_To do_
Format the lines from the one containing "The width and" through the last line as a JSON list of strings, one string per line, with blank lines omitted. Leave the pictures out of the answer.

## Start Extracted information

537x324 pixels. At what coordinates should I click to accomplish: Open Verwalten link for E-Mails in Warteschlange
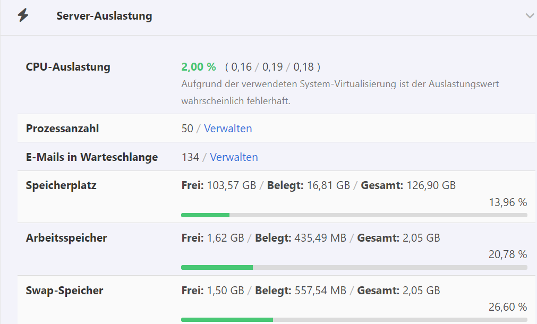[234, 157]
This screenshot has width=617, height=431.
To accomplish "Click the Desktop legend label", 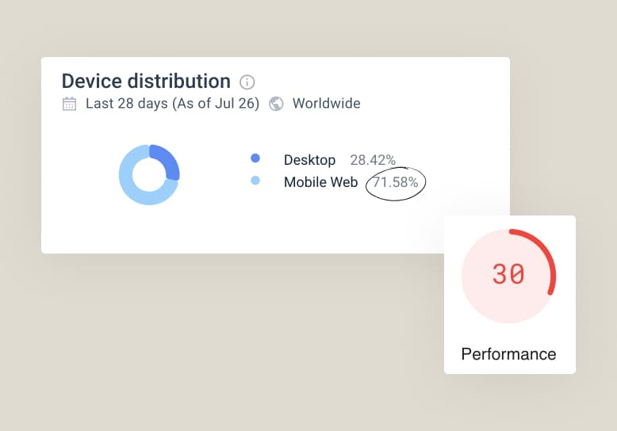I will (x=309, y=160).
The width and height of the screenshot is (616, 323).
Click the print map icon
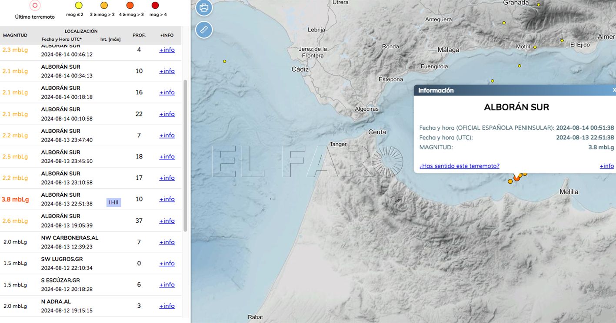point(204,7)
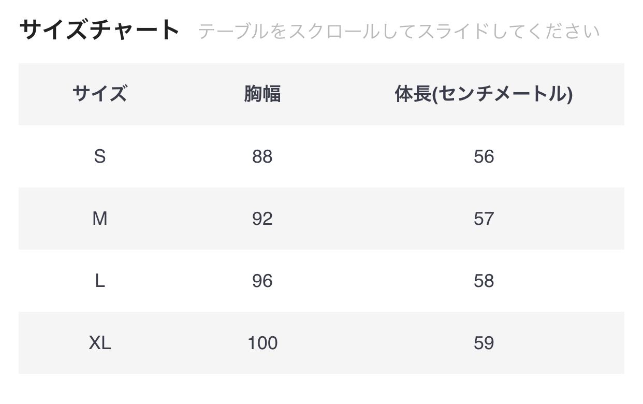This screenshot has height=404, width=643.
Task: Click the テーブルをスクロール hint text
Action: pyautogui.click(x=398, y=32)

## End Extracted information

_Expected output_
[
  "The width and height of the screenshot is (616, 323).",
  "Click the print map icon",
  "point(204,7)",
  "This screenshot has height=404, width=643.",
  "Task: Click the テーブルをスクロール hint text",
  "Action: pyautogui.click(x=398, y=32)"
]